How do you write about a movie without giving away parts of it to anyone who has not seen it? I was spurred to see the movie “The Black Panther” after attending a networking dinner where half the guests had seen it and eagerly wanted to talk about it across the table while some of us pleaded that there not be any discussion until the rest of us had seen it.
As I write this, Black Panther has crossed the $1 billion revenue mark. When I saw a preview of the movie sometime in December it looked like another mindless action movie set in an American city. But the film with a predominantly black cast is set in Los Angeles, Seoul, and primarily in a fictional African country called Wakanda.
The movie has been well received in many markets due to its positive portrayal of Wakanda which has massive mineral wealth reserves that the residents have harnessed to develop an advanced technological economy while remaining hidden and portraying themselves to the world, as another poor African country.
It has a mix of new and-well established stars, as familiar faces like award-winning Angela Bassett, Forest Whitaker, and Lupita Nyongo have meshed well with several upcoming stars who have worked hard in their careers to get to their big break in the Black Panther.

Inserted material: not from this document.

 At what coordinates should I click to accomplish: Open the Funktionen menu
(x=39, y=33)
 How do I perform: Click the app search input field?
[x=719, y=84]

Fred Swaniker, the co-founder of the Africa Leadership Academy, recently wrote about Danai Gurira, a Zimbabwean college-friend of his, who he advised not to study theatre, as it was a waste of time; but she ignored his advice and now portrays the scene-stealing female general in the Black Panther.
Black Panther is directed by young black director Ryan Coogler who has a knack for turning small movie budgets into large paybacks. And Black Panther is now the 20th highest-grossing movie of all time on a list dominated by comic and children themed movies. Films get on this list when audiences enjoy, re-watch, and tell others to see them. And local entrepreneurs and celebrities have offered to pay for whole groups and classrooms in cities like Atlanta and Kisumu to watch the Black Panther.
For Kenyans, the film has been well received, and one report that it is probably one of the largest-grossing local films due to Lupita’s appearance. I got in touch with my friend Chris Foot, Chairman of the Kenya Film Commission to ask if Black Panther could have been shot in Nairobi and he mentioned that Coogler had actually visited Kenya for research but ultimately the producers decided that the movie would be primarily filmed in the US.
What’s remarkable about the Black Panthers’ billion-dollar haul is that it was achieved before the movie was shown in the large China movie market. In reading about expectations ahead of Black Panther’s opening in China I came across this article which looks at if the Black Panther movie would change the views of Chinese citizens about Africa.
The article mentions a movie, called Wolf Warrior II, which was released in July 2017 and became the best-selling Chinese movie in history, grossing $874 million. Wu Jing directed and stars in it as an indestructible Chinese soldier who foils rebels in a fictional African country where senseless wars break out that have soldiers shooting at each other and killing civilians even as an Ebola-like disease decimates communities. In it, the Chinese are revered as do-gooders in medicine and industry who are not to be harmed in Africa, except by the white mercenaries who are orchestrating the wars.
Finally, the imagery of Africa in Wolf Warrior II, which was filmed in present-day South Africa, is more realistic than Black Panther’s futuristic utopia of Wakanda. And the global success of the Black Panther movie will not change American or Chinese views about Africa but it may inspire more interest in African countries, stories, and projects.
This was written in March 2018 but not approved for publication as my regular column on financial issues.
Edit: Reading “The Ride of a Lifetime”, Robert Iger’s autobiography of his time as Disney CEO, during which he made three huge acquisitions – of Pixar, the Star Wars franchise and Marvel comics for the Disney empire, he writes that one of the proudest creations of his tenure was the Black Panther movie.
It defied the notion that a black-led superhero movie could not perform at the box office, on top of challenging a prevailing view in Hollywood that movies with predominantly black casts and black leads struggled in international markets. This had, in the past, resulted in fewer black-led films being produced, with fewer actors, and smaller budgets to mitigate the box-office risks.